• TASK ITEM
This exercise calls for the line with "You are a computer-use agent. The", the line with "Instruction: Click the drag", and all lines between them in the material below, output exactly and with no other lines.

• RAW DATA
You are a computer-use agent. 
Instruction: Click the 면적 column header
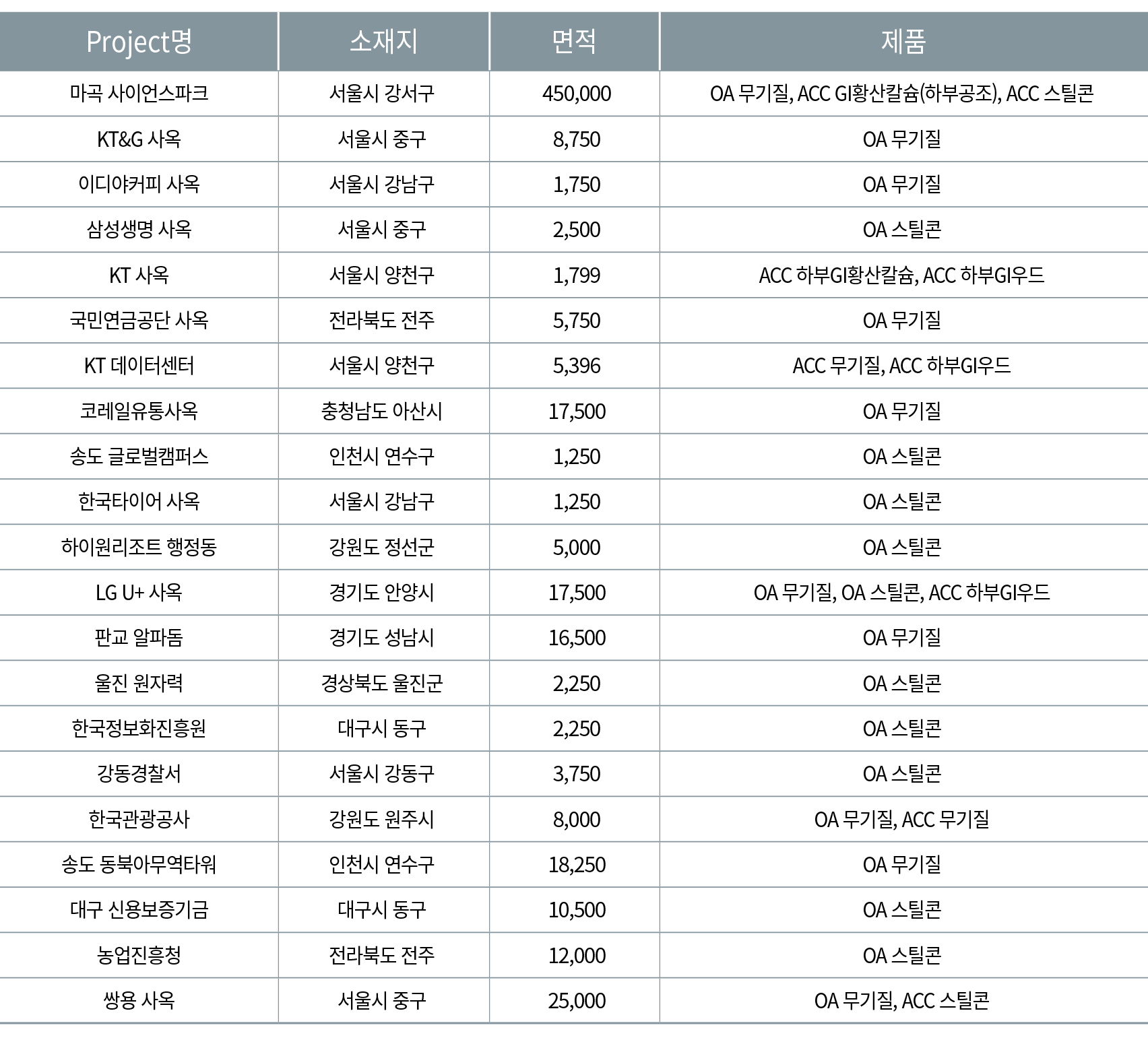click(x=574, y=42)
==
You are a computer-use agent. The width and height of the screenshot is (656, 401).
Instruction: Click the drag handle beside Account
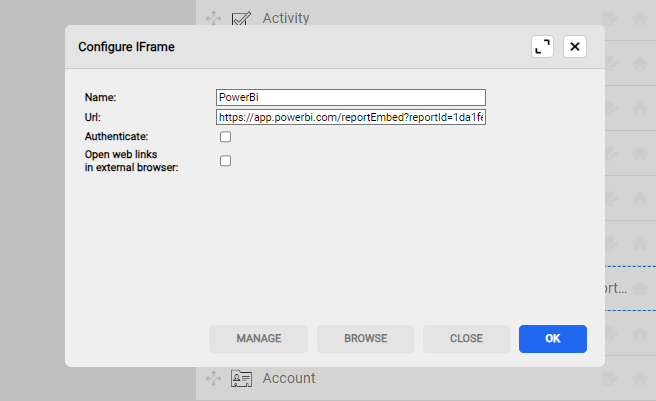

• EXERCISE RESPONSE
You are a computer-use agent. The width and height of the screenshot is (656, 401).
Instruction: Click the drag handle beside Account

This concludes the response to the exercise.